- Task statement: Reproduce the data below verbatim from the line containing "Open the Daily deals sidebar link" through its final line, and produce nothing more.
━━ Material supplied
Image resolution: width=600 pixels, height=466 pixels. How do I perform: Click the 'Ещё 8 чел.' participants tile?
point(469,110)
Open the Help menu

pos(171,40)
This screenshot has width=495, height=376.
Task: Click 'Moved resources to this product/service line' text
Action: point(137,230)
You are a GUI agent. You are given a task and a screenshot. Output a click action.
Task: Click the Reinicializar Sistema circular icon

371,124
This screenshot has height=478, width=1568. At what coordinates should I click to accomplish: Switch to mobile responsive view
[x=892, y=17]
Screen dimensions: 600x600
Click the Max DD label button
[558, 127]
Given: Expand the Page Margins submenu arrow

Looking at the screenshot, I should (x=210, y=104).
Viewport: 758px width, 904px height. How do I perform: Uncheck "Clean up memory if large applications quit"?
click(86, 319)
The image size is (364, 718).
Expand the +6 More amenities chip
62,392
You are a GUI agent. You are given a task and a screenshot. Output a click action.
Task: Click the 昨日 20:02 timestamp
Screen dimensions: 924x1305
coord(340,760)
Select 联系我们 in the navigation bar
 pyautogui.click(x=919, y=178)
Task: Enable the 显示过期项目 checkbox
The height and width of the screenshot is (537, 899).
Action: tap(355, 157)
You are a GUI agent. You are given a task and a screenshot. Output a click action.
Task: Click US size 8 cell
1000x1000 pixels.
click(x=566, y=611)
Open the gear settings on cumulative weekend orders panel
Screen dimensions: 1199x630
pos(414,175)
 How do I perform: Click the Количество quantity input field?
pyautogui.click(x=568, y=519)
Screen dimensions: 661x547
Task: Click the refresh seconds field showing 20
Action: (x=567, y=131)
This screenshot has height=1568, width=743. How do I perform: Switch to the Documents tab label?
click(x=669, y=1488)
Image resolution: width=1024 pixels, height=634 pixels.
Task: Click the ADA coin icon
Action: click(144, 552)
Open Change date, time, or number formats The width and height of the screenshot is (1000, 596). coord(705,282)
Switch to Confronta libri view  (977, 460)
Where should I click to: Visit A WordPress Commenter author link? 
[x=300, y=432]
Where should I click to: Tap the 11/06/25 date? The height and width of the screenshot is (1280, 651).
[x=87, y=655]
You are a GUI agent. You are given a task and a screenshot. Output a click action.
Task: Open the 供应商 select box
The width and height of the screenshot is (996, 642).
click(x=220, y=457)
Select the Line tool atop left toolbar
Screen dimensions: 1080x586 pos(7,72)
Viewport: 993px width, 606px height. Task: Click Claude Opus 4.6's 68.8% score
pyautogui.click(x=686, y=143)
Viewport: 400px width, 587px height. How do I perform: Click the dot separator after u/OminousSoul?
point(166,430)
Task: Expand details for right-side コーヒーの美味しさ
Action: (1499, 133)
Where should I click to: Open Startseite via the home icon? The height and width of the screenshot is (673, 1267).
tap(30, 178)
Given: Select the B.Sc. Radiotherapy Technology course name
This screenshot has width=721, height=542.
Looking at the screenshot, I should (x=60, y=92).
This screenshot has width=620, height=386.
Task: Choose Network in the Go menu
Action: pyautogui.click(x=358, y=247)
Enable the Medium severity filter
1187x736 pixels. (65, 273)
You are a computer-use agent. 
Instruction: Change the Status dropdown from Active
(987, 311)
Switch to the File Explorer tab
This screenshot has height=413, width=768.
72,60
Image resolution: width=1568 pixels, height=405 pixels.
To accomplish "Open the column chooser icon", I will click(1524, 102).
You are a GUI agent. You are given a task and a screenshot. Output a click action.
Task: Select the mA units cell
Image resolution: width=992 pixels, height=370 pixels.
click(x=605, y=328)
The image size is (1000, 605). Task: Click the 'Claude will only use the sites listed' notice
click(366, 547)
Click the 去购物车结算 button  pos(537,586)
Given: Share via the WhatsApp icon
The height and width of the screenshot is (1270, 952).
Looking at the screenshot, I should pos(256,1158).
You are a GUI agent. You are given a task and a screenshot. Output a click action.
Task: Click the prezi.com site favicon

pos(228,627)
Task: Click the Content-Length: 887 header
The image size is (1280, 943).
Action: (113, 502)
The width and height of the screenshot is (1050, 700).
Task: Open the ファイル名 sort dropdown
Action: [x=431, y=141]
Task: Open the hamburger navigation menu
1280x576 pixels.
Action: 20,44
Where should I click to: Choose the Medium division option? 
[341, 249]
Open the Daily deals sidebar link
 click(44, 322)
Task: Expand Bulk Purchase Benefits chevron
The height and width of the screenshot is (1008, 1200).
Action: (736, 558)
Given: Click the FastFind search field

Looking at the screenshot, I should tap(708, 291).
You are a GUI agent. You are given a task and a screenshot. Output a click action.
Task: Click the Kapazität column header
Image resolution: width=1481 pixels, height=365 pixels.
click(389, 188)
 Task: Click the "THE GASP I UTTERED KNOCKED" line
━━━━
- Exercise output:
Open the Daily deals sidebar link
 click(44, 322)
Task: Expand Bulk Purchase Benefits chevron
The height and width of the screenshot is (1008, 1200).
Action: (736, 558)
Given: Click the FastFind search field

Looking at the screenshot, I should tap(708, 291).
You are a GUI agent. You are given a task and a screenshot. Output a click action.
Task: Click the Kapazität column header
Image resolution: width=1481 pixels, height=365 pixels.
click(389, 188)
 Task: Click the "THE GASP I UTTERED KNOCKED" line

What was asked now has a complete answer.